What is a Quality Link?
Most importantly, a quality link is NOT from a site known for spamming. But there are many degrees of quality. Here are some potential attributes of a quality link:
- Comes from a trusted domain
- Comes from a page that is topically relevant to your page
- Uses your target keywords in the anchor text
A Quick Word on Anchor Text
If you’re trying to rank for a specific keyword, you want to have inbound links using those keywords as anchor text. However, keep in mind the fact that a “natural” link profile will not have optimized anchor text in every single link. Some links will have your company or website name as the anchor text.
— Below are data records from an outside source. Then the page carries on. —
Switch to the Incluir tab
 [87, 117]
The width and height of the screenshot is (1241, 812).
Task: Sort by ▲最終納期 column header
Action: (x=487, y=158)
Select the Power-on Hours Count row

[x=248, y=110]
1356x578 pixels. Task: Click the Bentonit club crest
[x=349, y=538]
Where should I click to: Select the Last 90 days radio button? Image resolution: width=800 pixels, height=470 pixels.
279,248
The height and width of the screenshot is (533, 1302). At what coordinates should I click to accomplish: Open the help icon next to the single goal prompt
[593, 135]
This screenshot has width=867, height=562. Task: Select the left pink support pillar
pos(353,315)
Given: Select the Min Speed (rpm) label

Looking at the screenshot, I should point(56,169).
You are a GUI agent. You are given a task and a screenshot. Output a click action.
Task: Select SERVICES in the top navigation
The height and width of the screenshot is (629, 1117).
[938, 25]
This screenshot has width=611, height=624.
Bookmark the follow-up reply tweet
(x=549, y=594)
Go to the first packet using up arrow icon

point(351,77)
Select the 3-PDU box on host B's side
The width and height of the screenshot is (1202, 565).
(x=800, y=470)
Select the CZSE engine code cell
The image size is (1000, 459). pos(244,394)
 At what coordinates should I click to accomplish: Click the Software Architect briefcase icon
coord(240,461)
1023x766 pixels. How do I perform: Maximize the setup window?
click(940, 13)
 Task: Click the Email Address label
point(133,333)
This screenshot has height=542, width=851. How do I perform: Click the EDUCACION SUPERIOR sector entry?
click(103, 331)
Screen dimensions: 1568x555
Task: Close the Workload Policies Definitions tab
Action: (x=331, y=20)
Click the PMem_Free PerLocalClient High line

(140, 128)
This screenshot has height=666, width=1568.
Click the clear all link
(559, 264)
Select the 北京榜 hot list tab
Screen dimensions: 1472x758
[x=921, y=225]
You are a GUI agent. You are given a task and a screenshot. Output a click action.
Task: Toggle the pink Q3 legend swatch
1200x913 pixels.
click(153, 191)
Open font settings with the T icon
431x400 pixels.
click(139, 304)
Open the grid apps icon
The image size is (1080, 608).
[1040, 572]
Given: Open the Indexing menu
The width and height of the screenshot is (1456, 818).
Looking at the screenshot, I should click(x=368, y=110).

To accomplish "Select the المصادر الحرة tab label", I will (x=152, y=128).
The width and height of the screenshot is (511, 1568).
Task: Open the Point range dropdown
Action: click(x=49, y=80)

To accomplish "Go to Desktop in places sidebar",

Some links might say “click here” or “get [product name] from [company name].”
So make sure you get some generic anchor text for the destination page as well as links with anchor text that uses variations of the target keyword.
- Comes from a page that is popular and well-ranked in the search engines
- Comes from a page that is recently and regularly indexed by the search engines (hint: check its Google cache date)
- Isn’t “nofollowed”
- Is a link that will be difficult for competitors to duplicate
- Is a link that will not only give you SEO value, but will also send traffic to your website
Let me be perfectly clear: 99% of the links you acquire will NOT have all of these attributes, but they should have as many of them as possible. If CNN or the New York Times wants to link to your site with the word “here” as anchor text, don’t decline the offer! That’s still a quality link. Not only will it help with SEO because of their domain authority, but it will send a boatload of traffic too. Also, just because a page doesn’t appear to have any Page Rank or a lot of backlinks, don’t dismiss it as worthless – if it’s very relevant to your page and ranks well in Google for your keywords, then it’s still a quality link.